Token Optimization
Token Optimization & Density
ContextMD is designed to maximize the information-to-token ratio. Large documentation sites often contain redundant navigation, boilerplate code, and conversational filler that consumes valuable context window space. By default, ContextMD applies several layers of optimization to ensure your context.md file is "Agent-ready."
Automated AI Refinement
The core of ContextMD's optimization strategy is its Refinement Layer.

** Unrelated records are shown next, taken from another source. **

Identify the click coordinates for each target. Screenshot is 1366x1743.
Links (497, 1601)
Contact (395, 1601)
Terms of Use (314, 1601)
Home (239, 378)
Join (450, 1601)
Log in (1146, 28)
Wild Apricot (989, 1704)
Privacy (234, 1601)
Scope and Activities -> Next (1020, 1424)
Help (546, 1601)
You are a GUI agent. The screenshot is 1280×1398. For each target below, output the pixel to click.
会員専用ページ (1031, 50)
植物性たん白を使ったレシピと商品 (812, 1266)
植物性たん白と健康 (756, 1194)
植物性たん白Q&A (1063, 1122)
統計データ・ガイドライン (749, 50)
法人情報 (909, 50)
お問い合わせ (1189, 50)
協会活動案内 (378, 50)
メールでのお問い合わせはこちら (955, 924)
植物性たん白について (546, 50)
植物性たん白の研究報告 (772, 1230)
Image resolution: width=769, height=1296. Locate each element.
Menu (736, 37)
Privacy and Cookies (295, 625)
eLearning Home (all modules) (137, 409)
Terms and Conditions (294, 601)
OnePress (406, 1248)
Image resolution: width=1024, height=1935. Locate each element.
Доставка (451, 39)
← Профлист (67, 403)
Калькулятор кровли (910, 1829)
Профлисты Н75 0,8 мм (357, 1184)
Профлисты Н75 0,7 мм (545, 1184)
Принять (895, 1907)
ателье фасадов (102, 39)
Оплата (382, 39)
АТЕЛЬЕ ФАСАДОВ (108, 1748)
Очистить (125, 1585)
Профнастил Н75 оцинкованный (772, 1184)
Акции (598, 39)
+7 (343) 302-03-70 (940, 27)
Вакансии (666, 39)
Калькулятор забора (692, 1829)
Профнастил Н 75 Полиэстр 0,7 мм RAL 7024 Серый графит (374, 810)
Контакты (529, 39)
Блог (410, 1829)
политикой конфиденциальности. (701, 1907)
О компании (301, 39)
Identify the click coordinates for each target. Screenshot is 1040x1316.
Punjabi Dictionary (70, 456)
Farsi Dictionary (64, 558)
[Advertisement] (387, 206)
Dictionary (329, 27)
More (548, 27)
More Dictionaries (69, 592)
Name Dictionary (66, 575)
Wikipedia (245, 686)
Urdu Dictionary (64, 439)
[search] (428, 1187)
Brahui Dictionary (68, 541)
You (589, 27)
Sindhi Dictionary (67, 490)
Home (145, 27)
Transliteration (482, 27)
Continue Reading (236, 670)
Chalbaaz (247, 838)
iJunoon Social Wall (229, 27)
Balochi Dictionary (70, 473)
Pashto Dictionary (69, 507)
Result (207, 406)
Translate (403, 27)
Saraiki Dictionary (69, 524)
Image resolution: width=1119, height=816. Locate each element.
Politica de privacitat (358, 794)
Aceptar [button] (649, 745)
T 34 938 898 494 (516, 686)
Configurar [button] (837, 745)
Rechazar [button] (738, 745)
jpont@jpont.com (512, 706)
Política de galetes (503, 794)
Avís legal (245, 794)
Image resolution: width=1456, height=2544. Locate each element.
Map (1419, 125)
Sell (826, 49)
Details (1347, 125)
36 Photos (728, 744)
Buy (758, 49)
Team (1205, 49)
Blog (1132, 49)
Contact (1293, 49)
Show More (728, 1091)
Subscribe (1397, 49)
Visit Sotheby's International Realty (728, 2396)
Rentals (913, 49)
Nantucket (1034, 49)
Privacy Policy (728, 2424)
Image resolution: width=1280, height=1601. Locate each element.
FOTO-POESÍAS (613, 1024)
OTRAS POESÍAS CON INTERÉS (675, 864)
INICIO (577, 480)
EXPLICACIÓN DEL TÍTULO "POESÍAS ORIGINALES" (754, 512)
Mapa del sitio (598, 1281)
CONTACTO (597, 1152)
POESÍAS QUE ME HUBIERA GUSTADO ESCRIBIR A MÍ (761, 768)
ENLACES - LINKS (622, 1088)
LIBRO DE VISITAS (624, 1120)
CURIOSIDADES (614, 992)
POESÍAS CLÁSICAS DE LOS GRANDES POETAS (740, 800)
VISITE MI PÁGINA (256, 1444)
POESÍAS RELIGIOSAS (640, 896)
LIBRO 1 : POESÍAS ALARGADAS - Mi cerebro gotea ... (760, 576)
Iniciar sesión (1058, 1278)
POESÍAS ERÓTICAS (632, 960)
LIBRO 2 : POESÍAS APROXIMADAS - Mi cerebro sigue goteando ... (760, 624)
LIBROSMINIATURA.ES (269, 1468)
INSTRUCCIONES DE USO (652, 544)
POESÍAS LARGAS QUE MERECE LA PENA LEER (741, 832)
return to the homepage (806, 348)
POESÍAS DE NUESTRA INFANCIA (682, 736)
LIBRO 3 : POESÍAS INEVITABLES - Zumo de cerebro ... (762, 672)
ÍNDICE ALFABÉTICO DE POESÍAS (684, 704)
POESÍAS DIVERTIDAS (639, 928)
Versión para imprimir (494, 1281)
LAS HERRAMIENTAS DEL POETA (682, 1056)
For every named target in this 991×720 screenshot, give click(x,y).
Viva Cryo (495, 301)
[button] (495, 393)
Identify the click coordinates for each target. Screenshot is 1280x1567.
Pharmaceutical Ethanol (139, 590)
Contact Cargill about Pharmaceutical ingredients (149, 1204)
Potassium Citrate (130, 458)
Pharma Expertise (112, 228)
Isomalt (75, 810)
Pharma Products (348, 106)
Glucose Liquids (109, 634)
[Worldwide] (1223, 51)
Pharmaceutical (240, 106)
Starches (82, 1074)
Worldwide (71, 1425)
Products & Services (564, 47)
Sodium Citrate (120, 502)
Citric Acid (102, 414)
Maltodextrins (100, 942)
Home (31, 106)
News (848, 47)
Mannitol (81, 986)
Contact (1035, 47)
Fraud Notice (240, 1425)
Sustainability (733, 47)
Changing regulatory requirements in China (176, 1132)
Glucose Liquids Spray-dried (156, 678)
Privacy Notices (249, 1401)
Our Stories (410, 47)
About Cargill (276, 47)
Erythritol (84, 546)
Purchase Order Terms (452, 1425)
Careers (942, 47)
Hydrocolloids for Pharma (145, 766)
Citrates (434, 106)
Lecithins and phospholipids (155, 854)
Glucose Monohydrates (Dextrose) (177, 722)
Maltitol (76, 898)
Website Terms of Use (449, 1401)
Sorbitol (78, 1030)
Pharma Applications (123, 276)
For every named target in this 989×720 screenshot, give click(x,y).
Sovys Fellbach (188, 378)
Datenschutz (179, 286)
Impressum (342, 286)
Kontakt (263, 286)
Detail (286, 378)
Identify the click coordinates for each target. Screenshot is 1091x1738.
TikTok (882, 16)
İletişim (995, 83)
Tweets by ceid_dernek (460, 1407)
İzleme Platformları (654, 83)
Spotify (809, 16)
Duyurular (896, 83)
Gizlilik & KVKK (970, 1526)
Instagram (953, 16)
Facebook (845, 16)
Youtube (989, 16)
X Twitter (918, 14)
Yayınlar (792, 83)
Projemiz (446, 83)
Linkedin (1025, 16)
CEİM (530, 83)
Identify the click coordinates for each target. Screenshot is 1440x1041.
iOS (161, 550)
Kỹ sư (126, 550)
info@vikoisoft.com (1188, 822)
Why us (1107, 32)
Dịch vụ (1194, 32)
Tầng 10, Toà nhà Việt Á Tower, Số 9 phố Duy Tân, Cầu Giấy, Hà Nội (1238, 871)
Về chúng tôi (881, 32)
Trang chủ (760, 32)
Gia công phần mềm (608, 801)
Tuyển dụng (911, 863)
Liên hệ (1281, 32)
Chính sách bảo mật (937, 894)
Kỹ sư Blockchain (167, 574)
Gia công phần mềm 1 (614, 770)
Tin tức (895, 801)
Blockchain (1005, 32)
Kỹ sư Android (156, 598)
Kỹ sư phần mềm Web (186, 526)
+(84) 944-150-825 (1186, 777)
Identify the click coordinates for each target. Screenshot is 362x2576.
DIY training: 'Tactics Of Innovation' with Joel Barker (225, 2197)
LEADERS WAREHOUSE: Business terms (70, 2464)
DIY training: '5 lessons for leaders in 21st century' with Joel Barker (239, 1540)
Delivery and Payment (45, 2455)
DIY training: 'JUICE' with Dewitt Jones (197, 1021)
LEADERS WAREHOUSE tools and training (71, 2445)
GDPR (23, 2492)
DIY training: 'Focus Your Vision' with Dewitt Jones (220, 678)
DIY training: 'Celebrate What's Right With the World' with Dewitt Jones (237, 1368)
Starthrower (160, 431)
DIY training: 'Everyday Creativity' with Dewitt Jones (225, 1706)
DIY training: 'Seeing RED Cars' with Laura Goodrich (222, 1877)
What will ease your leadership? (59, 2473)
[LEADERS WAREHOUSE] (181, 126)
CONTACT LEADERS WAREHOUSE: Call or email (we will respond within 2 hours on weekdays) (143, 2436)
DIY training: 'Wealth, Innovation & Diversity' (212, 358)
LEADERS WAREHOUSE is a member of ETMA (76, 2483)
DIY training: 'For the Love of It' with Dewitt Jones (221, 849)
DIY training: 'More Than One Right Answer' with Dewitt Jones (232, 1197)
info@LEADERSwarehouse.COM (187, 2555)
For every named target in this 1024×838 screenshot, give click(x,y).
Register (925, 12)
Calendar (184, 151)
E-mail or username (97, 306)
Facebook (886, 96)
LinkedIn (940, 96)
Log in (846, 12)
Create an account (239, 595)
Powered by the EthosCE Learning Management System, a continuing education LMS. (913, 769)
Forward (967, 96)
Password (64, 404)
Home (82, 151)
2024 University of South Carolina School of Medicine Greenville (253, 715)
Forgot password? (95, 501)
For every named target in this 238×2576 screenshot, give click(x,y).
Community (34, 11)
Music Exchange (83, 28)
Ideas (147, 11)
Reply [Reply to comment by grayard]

Once a page is crawled and converted to Markdown, it is processed by gpt-4o-mini with a specific system prompt designed for technical density.
- Noise Striping: Removes conversational phrases ("In this section, we will explore...") and focuses on logic and syntax.
- Logical Compression: Collapses verbose explanations into high-density summaries while preserving all API signatures and code blocks.
- Format Normalization: Ensures headers and lists are consistently structured to help LLMs leverage structural attention.
Controlling Context Volume
To manage your token budget and prevent context overflow in models like Claude 3.5 Sonnet or GPT-4o, use the following controls:
1. Page Limits
Use the --limit (or -l) flag to restrict the depth of the crawl. This is the most effective way to keep the final output within a specific token range.
# Limit output to approximately the top 20 most relevant pages
npx contextmd https://docs.example.com --limit 20
2. Strategic Scoping
Instead of crawling a root domain, target specific sub-directories to generate "modular" context files. This allows you to feed your agent only the relevant module documentation rather than the entire library.
# High-density context for just the API reference
npx contextmd https://docs.example.com/api-reference/v1
Content Filtering (Noise Reduction)
ContextMD automatically performs "surgical" HTML cleaning before the AI even sees the content. This reduces the initial token count and prevents the model from being distracted by UI elements. The following elements are stripped by default:
| Element Type | Description |
| :--- | :--- |
| Navigation | Top bars, sidebars, and breadcrumb lists. |
| Footers | Copyright notices, social links, and site maps. |
| Scripts/Styles | All <script>, <style>, and <noscript> tags. |
| Interactive UI | Iframes and elements with role="navigation". |
Token Budgeting Best Practices
When preparing a context.md file for an LLM, consider the following target sizes:
- Small (10-30 pages): Ideal for RAG (Retrieval-Augmented Generation) or small context windows (8k - 32k). Use
-l 20. - Medium (30-100 pages): Optimized for "Long Context" models like GPT-4o (128k window). Use
-l 75. - Large (100+ pages): Best suited for "Mega Context" models like Gemini 1.5 Pro (1M+ window) or Claude 3.5 (200k window). Use
-l 200.
[!TIP] Output Monitoring: After generation, check the file size of
context.md. A rough estimate for token count is 0.75 tokens per character for refined technical markdown.